ヨーロッパの北端に位置するアイスランド。先日公開された同国のある文書が、めちゃめちゃイケてたのでご紹介。

それは、アイスランドが5年もの歳月をかけて取り組んできた、「時短勤務週間」の実施成果についての報告。ざっくり要約するならば……とにかく“いいことずくめ”。

国家の労働人口の1%あまりに相当する2500人を対象に実施したこの調査は、給料を減らすことなく、労働時間を短縮する取り組みを行なうというもの。

平均で週に40時間働いているのを35〜36時間くらいに短縮したところ、生産性は保たれるかむしろ上昇し、働く人の幸福度も軒並み向上という結果に。

家族や趣味などに充てる時間が増えたことで、ワークライフバランスが改善されて健康効果も見られたという。

いやこれ、まさに理想。素晴らしすぎでしょ!

首都レイキャビクで働くある経営者のこのコメントがそれを表している。曰く、「天国からの贈りものみたいだ」。

さて、この成果を受けて現在、アイスランドでは86%の人々が時短をする、またはその権利を有することになったそう。従業員にも雇用主にも、そして社会にとっても良いことが証明されたわけだ。

近年、日本でもテーマに挙げられるワークライフバランスだが、国家単位という大規模施行で成果をあげたのは、世界でもアイスランドが初めて。

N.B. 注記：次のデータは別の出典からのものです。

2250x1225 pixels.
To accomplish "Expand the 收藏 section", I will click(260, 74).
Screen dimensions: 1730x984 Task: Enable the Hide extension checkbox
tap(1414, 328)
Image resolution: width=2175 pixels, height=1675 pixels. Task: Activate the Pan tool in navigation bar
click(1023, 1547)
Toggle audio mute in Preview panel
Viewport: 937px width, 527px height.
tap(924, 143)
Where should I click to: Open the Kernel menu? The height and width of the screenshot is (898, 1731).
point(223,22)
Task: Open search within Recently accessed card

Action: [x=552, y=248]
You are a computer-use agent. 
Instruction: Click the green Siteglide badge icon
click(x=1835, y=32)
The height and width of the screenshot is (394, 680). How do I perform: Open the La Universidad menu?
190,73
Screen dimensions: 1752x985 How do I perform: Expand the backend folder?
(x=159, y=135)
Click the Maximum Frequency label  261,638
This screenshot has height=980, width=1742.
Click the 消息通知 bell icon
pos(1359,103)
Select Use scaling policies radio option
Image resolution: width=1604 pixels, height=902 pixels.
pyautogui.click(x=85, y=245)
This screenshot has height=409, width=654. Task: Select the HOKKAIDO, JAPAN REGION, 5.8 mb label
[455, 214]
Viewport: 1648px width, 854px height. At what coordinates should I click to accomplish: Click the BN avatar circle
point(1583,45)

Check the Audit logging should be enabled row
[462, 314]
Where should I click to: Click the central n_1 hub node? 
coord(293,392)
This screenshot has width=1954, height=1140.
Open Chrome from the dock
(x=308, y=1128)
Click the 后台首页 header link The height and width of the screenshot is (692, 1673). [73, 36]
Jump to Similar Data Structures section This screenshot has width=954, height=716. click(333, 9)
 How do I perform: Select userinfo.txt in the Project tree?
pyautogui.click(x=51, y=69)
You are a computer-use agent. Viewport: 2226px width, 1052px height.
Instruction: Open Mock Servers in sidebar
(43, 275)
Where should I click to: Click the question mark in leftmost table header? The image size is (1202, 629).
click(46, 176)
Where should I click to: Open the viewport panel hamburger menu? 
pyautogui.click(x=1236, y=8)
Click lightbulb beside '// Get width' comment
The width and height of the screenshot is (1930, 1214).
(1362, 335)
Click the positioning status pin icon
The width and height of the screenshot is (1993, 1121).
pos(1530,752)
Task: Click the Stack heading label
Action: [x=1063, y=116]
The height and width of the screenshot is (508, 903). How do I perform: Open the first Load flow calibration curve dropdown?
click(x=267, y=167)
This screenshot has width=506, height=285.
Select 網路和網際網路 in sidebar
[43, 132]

世界一と言われる治安の良さ、安定した景気、失業率も低水準を維持し、医療制度も充実。おかげで健康水準は世界トップレベル。小さな島国ながら、ITも発達した超先進国のアイスランド。こうした国の安定がそのまま成果につながったという見方もできるかもしれない。

磐石な基盤の同国の発表だけに、説得力は言わずもがな。英シンクタンクも「世界の未来の設計図になるか」と熱視線を注ぐ。とくれば、世界中で実施される日が来るのを楽しみに待つしかない。